I have 1241 daily data from 2012-11-19 to 2017-10-16 but only for week day (for the number of service in a cafeteria). I'm trying to do to prediction,but I have trouble initializing my time series:
timeseries = ts(passage, frequency = 365,
start = c(2012, as.numeric(format(as.Date("2012-11-19"), "%j"))),
end = c(2017, as.numeric(format(as.Date("2017-10-16"), "%j"))) )
If I do like that, because of missing weekend, my variable will loop back after getting to 1241, all the way to 1791 (which correspond to the number of day between my 2 date) and if I want to make a train time series, choosing a date with the parameter "end" will make it not corresponding to the actual date's data.
So I can I overcome this problem? I know that I can create my time series directly with ( and I'm choosing the right frequency ?, if I put 5 or 7 the axis go into very far years)
timeseries = ts(passage, frequency = 365)
but I loose the ability to choose a start and en date and can't see that information in a plot
Edit: The reason I want to keep it to weekly data with 5 day is so when I plot the forecast, I don't get lots of zero in the plot
plot(forecast(timeseries_00))
like this
if I understand your problem correctly, this one could be a solution:
Step 1) I create a time series (passage) with length 1241 like yours.
passage<-rep(1:1241)
Step 2) I convert the time series in a matrix where every single column is a working day (adding 4 zeros because the time series end at monday), after that I add two additional columns to the matrix with zero values (Saturday and Sunday), I come back to a time series using function unmatrix (package gdata) and I delete the last 6 zeros (4 added by myself and 2 coming from Sunday and Saturday columns)

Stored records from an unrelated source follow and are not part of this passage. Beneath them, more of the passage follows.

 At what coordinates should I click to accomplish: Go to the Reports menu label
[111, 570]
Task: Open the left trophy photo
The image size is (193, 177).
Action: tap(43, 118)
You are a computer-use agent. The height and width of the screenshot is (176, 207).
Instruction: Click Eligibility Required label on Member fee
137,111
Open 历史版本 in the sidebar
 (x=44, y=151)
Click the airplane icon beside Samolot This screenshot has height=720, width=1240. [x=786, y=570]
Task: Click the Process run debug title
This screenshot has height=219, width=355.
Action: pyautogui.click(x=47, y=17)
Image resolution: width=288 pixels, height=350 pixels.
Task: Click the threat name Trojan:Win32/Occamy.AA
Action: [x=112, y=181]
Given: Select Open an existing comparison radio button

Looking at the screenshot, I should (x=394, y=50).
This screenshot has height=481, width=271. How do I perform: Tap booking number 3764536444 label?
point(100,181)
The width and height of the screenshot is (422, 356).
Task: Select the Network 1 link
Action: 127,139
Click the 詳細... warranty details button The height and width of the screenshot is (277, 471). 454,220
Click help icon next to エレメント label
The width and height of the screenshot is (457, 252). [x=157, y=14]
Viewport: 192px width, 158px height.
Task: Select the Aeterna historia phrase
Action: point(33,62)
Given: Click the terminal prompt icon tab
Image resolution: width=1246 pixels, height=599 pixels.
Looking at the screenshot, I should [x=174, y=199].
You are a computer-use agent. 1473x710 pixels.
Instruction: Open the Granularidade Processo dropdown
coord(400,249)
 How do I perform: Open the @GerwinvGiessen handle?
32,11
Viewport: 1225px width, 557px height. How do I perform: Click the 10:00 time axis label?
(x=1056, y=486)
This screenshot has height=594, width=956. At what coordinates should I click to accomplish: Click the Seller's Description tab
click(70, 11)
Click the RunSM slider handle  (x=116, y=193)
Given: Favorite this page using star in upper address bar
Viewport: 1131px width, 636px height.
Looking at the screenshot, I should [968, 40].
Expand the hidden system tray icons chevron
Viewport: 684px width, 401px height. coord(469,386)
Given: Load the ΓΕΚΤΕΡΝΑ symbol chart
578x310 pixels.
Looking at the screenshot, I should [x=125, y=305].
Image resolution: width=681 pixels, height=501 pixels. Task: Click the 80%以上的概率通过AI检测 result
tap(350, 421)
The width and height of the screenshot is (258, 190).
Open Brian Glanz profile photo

passage_matrix<-cbind(t(matrix(c(passage,c(0,0,0,0)),nrow = 5)),0,0)
library(gdata)
passage_00<-as.numeric(unmatrix( passage_matrix ,byrow=T))
passage_00<-passage_00[1:(length(passage_00)-6)]
Step 3) I create my new time series
timeseries_00 = ts(passage_00,
frequency = 365,
start = c(2012, as.numeric(format(as.Date("2012-11-19"),
"%j"))))
Step 4) Now I'm able to plot the time series with correct date label (just for working days in my exemple below)
date<-seq(from=as.Date("2012-11-19"),by=1,length.out=length(timeseries_00))
plot(timeseries_00[timeseries_00>0],axes=F)
axis(1, at=1:length(timeseries_00[timeseries_00>0]), labels=date[timeseries_00>0])
"passage" time series with right date
Step 4) Forecast the time series
for_00<-forecast(timeseries_00)
Step 5) I have to modify my original time series in order to have same length beetween forecast data and original data
length(for_00$mean) #length of the prediction
passage_00extended<-c(passage_00,rep(0,730)) #Add zeros for future date
timeseries_00extended = ts(passage_00extended, frequency = 365,
start = c(2012, as.numeric(format(as.Date("2012-11-19"), "%j"))))
date<-seq(from=as.Date("2012-11-19"),by=1,length.out=length(timeseries_00extended))
Step 6) I have to modify predicted data in order to have the same length of timeseries_00extended, all fake data (0 values) are changed in "NA"
pred_mean<-c(rep(NA,length(passage_00)),for_00$mean) #Prediction mean
pred_upper<-c(rep(NA,length(passage_00)),for_00$upper[,2]) #Upper 95%
pred_lower<-c(rep(NA,length(passage_00)),for_00$lower[,2]) #Lower 95%
passage_00extended[passage_00extended==0]<-rep(NA,sum(passage_00extended==0))
Step 7) I plot original data (passage_00extended) and predictions on the same plot (with different colours for mean [blue] and upper and lower bound [orange])
plot(passage_00extended,axes=F,ylim=c(1,max(pred_upper[!is.na(pred_upper)])))
lines(pred_mean,col="Blue")
lines(pred_upper,col="orange")
lines(pred_lower,col="orange")
axis(1, at=1:length(timeseries_00extended), labels=date)